A School of Molecular and Biomedical Science and Research Centre for Reproductive, University of Adelaide, Adelaide, SA, Australia.

B Women’s and Children’s Hospital, Adelaide, SA, Australia.

Reproduction, Fertility and Development 20(9) 41-41 https://doi.org/10.1071/SRB08Abs241
Published: 28 August 2008

Abstract

In model species such as the pig or rat, the ovarian peptide hormone relaxin is able to induce uterine quiescence, suppressing natural or oxytocin-induced contractility via a cAMP-dependent mechanism. This is not observed in humans. The present study investigated the ability of relaxin to activate adenylate cyclase in primary human myometrial smooth muscle cells from non-pregnant tissue obtained at hysterectomy. We show that relaxin is indeed able to stimulate the generation of cAMP, and it does this in a manner which is dependent upon the mediation of a tyrosine phosphorylation activity as has been shown by us earlier in the endometrium and THP-1 cells, though likely not involving PI3-kinase.

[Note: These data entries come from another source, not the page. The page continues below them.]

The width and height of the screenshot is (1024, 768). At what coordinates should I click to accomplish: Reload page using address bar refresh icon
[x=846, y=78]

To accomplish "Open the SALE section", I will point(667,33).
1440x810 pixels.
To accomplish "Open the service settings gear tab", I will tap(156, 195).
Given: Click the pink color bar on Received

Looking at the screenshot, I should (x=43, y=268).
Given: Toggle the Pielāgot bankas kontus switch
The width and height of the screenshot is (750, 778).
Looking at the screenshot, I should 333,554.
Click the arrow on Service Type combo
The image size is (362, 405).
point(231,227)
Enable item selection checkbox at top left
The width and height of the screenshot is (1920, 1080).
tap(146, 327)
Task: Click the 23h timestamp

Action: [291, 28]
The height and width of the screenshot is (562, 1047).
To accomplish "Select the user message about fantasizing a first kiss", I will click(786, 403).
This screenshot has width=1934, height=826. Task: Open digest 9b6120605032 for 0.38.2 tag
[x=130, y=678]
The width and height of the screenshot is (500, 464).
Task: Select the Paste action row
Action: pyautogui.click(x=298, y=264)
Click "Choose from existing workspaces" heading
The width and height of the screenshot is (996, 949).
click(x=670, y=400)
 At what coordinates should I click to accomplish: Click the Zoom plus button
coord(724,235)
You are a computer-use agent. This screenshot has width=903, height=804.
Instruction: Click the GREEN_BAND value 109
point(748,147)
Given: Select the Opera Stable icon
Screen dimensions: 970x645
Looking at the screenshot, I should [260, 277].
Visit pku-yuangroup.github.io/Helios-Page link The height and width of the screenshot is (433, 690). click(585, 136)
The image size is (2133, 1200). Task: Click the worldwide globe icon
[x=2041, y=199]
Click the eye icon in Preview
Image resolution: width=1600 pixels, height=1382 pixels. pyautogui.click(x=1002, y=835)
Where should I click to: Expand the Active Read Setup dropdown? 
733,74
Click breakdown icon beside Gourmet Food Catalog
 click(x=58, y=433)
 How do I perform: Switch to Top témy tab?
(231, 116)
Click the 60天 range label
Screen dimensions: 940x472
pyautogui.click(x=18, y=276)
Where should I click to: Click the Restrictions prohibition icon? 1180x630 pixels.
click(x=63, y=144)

Furthermore, we identified transcripts for the relaxin receptor RXFP1 (formerly LGR7) as full-length variants, though a minor splice variant missing exon 2 was also present in low amounts. Interestingly human myometrial cells also express transcripts encoding the full-length receptor, RXFP2 (formerly LGR8), for the closely related peptide hormone, INSL3. This receptor can also respond to relaxin at high concentration. However, this receptor does not appear to function by contributing to the cAMP production in human myometrial cells, nor does INSL3 act as a functional agonist or antagonist of relaxin action. In conclusion, therefore, the well known inability of relaxin to inhibit contractility in human myometrial cells appears to be due to uncoupling events downstream of cAMP generation.

Research supported by NH&MRC project grant 349502.